Es ist eine der wenigen Augenblicke in dem Duell mit Thüringens CDU-Vorsitzendem Mario Voigt beim Sender Welt TV, in denen Höcke nicht durchdringt mit seinen Parolen. Ein Schlagabtausch, der stark umstritten ist. Björn Höckes AfD ist vom Verfassungsschutz als „gesichert rechtsextrem“ eingestuft. Höcke selbst fällt immer wieder mit völkisch-nationalistischen und extrem rechten Inhalten auf – auch an diesem Abend.

Die Moderatoren schlagen drei Themen vor: Europa, Migration und Erinnerungskultur. Es sind keine Themen, die bei einer Landtagswahl eine große Rolle spielen. Es sind aber Kernthemen, mit denen die AfD seit Jahren auf Wählerfang geht. Warum hier ausgerechnet dieser Fokus von der Moderation gewählt wurde, bleibt unklar.

Björn Höcke: 20 bis 30 Prozent der Menschen in Deutschland müssten das Land verlassen, sagt Höcke.
Björn Höcke: 20 bis 30 Prozent der Menschen in Deutschland müssten das Land verlassen, sagt Höcke. © DPA Images | Michael Kappeler

TV-Duell: Höcke rudert bei „Remigration“ zurück

In vielen Abschnitten des TV-Duells bekommt Höcke Raum, seine Thesen zu erklären, auszubauen – und ihnen einen bürgerlichen Anstrich zu geben. Vor allem am Anfang drängt er Voigt in die Ecke, etwa wenn er der CDU verfehlte Migrationspolitik vorwirft oder ihr die Schuld für das Aus des Verbrennungsmotors durch die EU gibt.

Höcke nennt die EU eine „Globalisierungsagentur“, er will die EU in ihrer jetzigen Form abschaffen. Er wettert gegen illegale Migration und will „das Welt-Sozialamt Deutschland“ schließen. Was Höcke nicht sagt: dass die meisten Menschen auf der Flucht in ihren Heimatländern als Binnenvertriebene unterkommen müssen – nur die wenigsten der 2022 weltweit 100 Millionen Geflüchteten schaffen es überhaupt nach Europa. Das neurechte Konzept der „Remigration“, mit dem ein ethnisch homogenes Europa geschaffen werden soll und das sich vor allem gegen Muslime richtet, relativiert Höcke im TV-Duell, nennt es lediglich ein Konzept für Abschiebungen ausreisepflichtiger Ausländer.

Mario Voigt: Der CDU-Spitzenkandidat für Thüringen schließt eine Koalition mit Höckes AfD nach der Wahl aus.
Mario Voigt: Der CDU-Spitzenkandidat für Thüringen schließt eine Koalition mit Höckes AfD nach der Wahl aus. © DPA Images | Michael Kappeler

Wahl in Thüringen: AfD in Umfragen noch vor der CDU

Kritiker warnen, dass Höckes rechtsextreme Thüringen-AfD mit dem TV-Duell „normalisiert“ werde, und damit auch Höckes Politik. Andere argumentieren, dass ein „Ausgrenzen“ der AfD nicht helfe, man müsse sie stattdessen auf einer Bühne mit Argumenten schlagen.

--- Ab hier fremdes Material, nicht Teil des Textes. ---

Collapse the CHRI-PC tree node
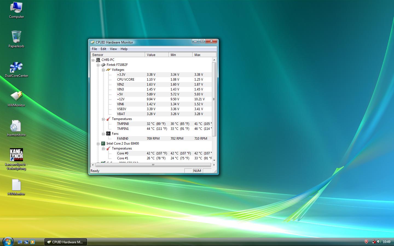This screenshot has width=394, height=246. [x=93, y=60]
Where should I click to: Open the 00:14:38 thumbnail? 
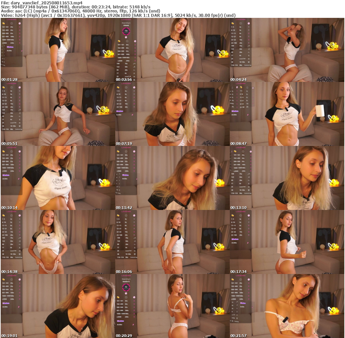(x=58, y=242)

In fünf Monaten wählen die Menschen in Thüringen einen neuen Landtag. In jüngsten Umfragen lag die AfD mit Werten zwischen 29 und 31 Prozent im Land auf Platz eins. Voigts CDU rangiert in Umfragen mit Werten zwischen 20 und 21 Prozent auf Platz zwei. Die Linke von Ministerpräsident Bodo Ramelow schwächelt in den Umfragen. Ramelow aber war nicht zum TV-Duell eingeladen.

Umstritten war schon der Termin des TV-Duells: Am 11. April 1945 befreiten die Alliierten die Konzentrationslager Buchenwald und Mittelbau-Dora. An so einem Gedenktag einer der „bekanntesten Galionsfiguren rechtsextremer Hetze“ einen Auftritt zu ermöglichen, mute Überlebenden des Holocaust „politisch völlig instinktlos und makaber an“, hatte das Internationale Auschwitz Komitee vor dem TV-Duell kritisiert.